- Prime Minister Modi's budget focuses on supporting exporters hit by US tariffs and strategic sectors
- Defense spending rises 18%, infrastructure outlays increase, while debt targets remain intact
- No broad tax cuts, but a new tax on equity transactions aims to curb market speculation
Prime Minister Narendra Modi's plan to protect India's economy from Donald Trump's tariffs is coming into sharper focus.
The latest outlines of India's plan to live in the new world order dominated by the US president came on Sunday in an annual budget announcement that was packed with support for exporters battered by US tariffs, as well as fresh backing for strategic sectors like rare earths, semiconductors and critical minerals.
PM Modi's spending plan promised new outlays on infrastructure and an 18% hike in defense expenditure - a bulwark against the challenge posed by dual rivals China and Pakistan.
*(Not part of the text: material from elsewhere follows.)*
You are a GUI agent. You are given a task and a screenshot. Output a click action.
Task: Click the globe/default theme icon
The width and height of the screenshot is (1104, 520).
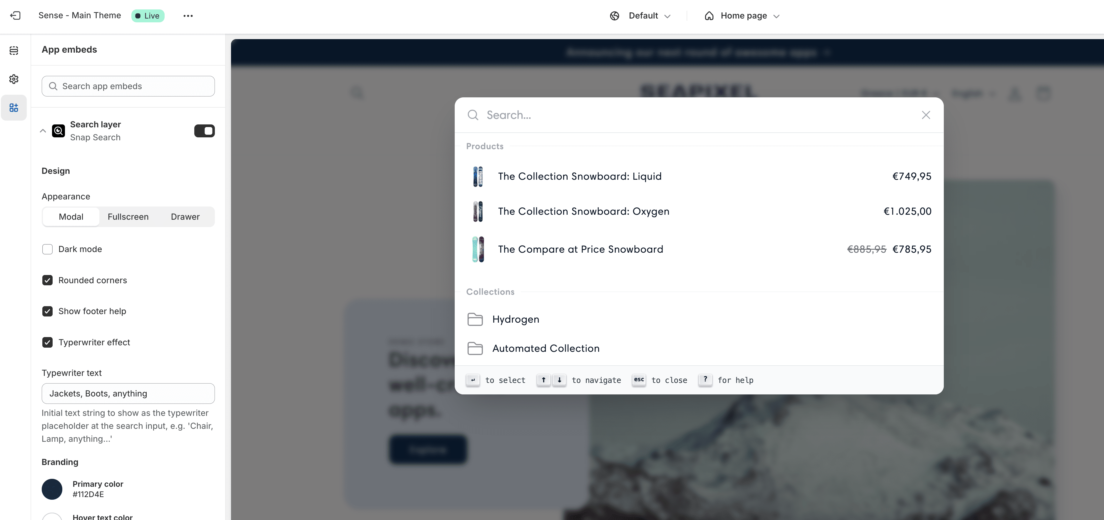click(x=615, y=15)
The Union Budget reflects the aspirations of 140 crore Indians. It strengthens the reform journey and charts a clear roadmap for Viksit Bharat.#ViksitBharatBudget https://t.co/26hIdizan9
— Narendra Modi (@narendramodi) February 1, 2026
Despite those proposals, PM Modi's government largely stuck to its debt targets and kept overall outlays in check. The budget avoided the broad-based tax cuts that characterised last year's plan, while also steering clear of any new big-ticket splurges in a year when PM Modi's party will face some tough election battles in key states.
"This is a holding operation this year for the Indian economy," said Ashok Malik, New Delhi-based partner at The Asia Group, a business consulting firm. "It's aimed at insulating India while being watchful for global headwinds."
Shares broadly slumped in the wake of the budget announcement - a pullback that investors blamed on a tax hike on equity-market transactions to curb speculation, rather than overall dissatisfaction with the new spending plan. The government also plans to borrow more in the coming fiscal year than the market had expected, a move that's likely to pressure the bond market on Monday.

Setting the tone for her 90-minute budget speech to the parliament on Sunday, Finance Minister Nirmala Sitharaman declared that India faced "an external environment in which trade and multilateralism are imperiled and access to resources and supply chains are disrupted."
In the face of those threats, she called for India to "remain deeply integrated with global markets, exporting more and attracting stable long-term investment."
Though not mentioned by name, the budget was clearly geared toward addressing new challenges posed by the Trump administration. Chief among them is the 50% tariff in place since August, aimed in part at punishing India for its purchases of Russian oil. The duties, coming from India's largest trading partner, have battered labor-intensive industries, like textiles and furniture.
PM Modi's response to the fallout has been to crisis-proof the economy by making it more self-reliant. He cut consumption taxes last year to lift domestic spending, overhauled labor rules to make it easier for businesses to hire and fire, and opened up the nuclear and financial sectors to investors.
"The policy focus continues to be on improving productivity of factors of production, deregulations, sectoral ease of doing business," said Madhavi Arora, an economist with Emkay Global Financial Services Ltd. "The reformist agenda continues."
PM Modi's secondary strategy has been to strengthen trading relationships to offset the US threat. Last week, after almost two decades of negotiations, India and the European Union announced the completion of a free-trade agreement, giving exporters on both sides some reprieve from Trump's tariffs. India also sealed trade pacts with the UK and New Zealand last year.
Self-Reliance
Sunday's budget also brought new efforts to boost self-reliance in strategic sectors, with new outlays to boost manufacturing of semiconductors and pharmaceuticals, as well as an initiative aimed at helping mineral-rich eastern and southern states build mining, processing and manufacturing of rare earth minerals.
The initiatives, said Anish Shah, chief executive of Mahindra Group, "are forward-looking and essential for a resilient industrial ecosystem that can thrive amid global uncertainties."
It's unclear whether the government's cautious budget will be enough to shore up growth and create the millions of jobs the economy needs every year for its young population. While the government is projecting growth for the coming fiscal year at 6.8% to 7.2%, the market consensus is more pessimistic at 6.6%.
Opposition leaders were quick to point out that the government's spending plan was lackluster and ignored the real economic threats of youth unemployment and low household savings.
Youth without jobs.
— Rahul Gandhi (@RahulGandhi) February 1, 2026
Falling manufacturing.
Investors pulling out capital.
Household savings plummeting.
Farmers in distress.
Looming global shocks - all ignored.
A Budget that refuses course correction, blind to India's real crises.
For PM Modi's government, the focus for now is on steering the economy through uncertain times, with little space to veer from fiscal targets.
"This budget was critical," said Angshuman Bhattacharya, a partner at management consultancy EY-Parthenon, since "geopolitical events and their predictability have led to risks to an otherwise straight-line India growth story."